- [Your objective] Lines with the string "agent" in the data below: report how many there are, and write nothing but the number.

- [Task input]
###

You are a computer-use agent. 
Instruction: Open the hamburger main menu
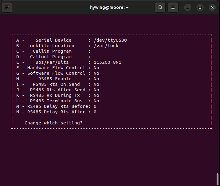[x=173, y=7]
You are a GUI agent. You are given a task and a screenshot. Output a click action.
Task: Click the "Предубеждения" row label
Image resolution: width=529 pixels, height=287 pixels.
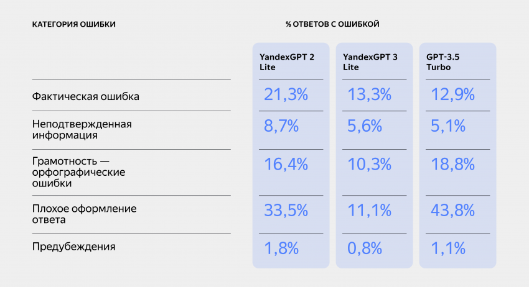pyautogui.click(x=73, y=247)
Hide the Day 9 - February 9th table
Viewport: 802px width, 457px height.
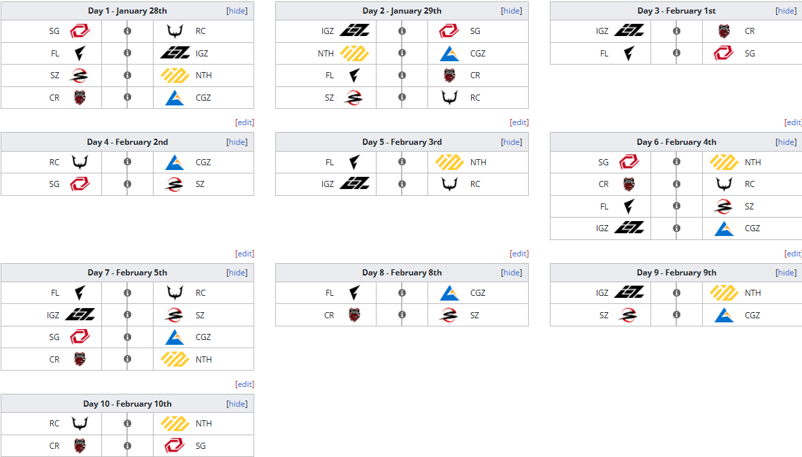pyautogui.click(x=786, y=272)
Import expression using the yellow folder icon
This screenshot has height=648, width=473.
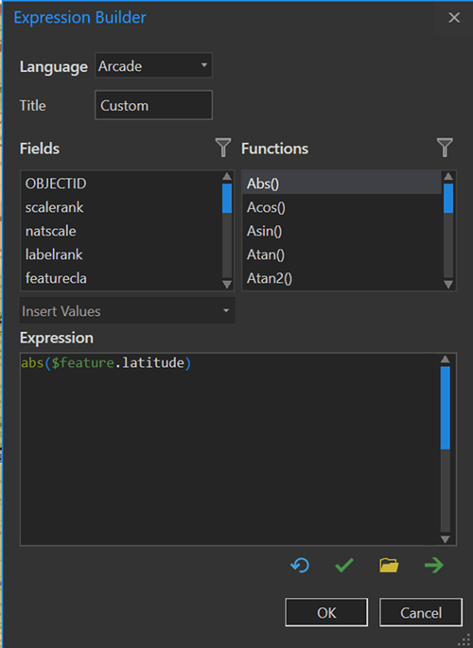click(389, 565)
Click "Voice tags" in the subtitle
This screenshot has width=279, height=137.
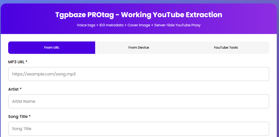click(x=86, y=25)
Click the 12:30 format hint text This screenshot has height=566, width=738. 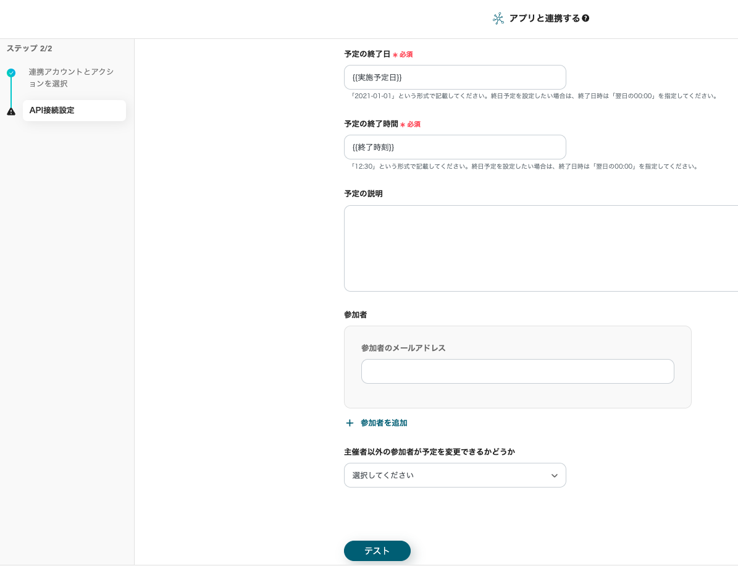[x=524, y=166]
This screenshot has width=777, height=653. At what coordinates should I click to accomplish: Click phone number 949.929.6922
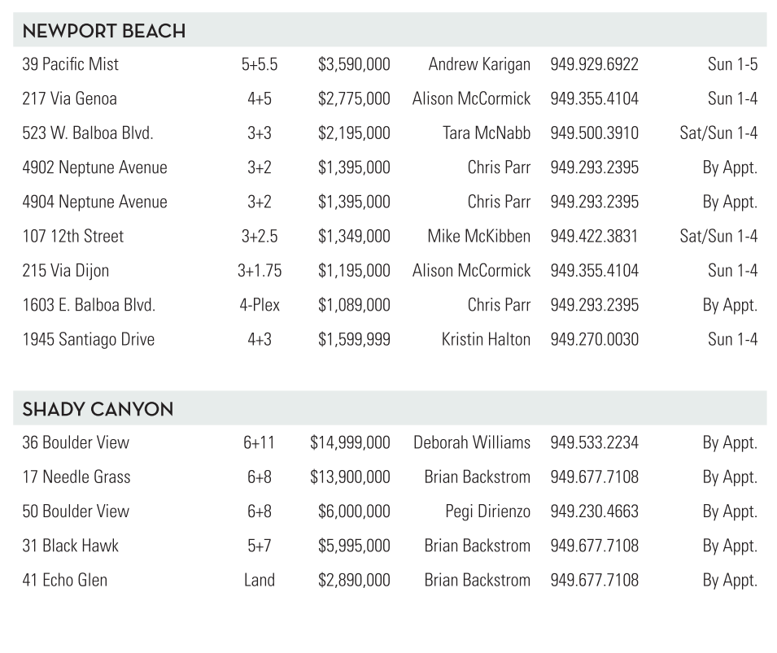tap(594, 64)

###

- [Exercise answer] 2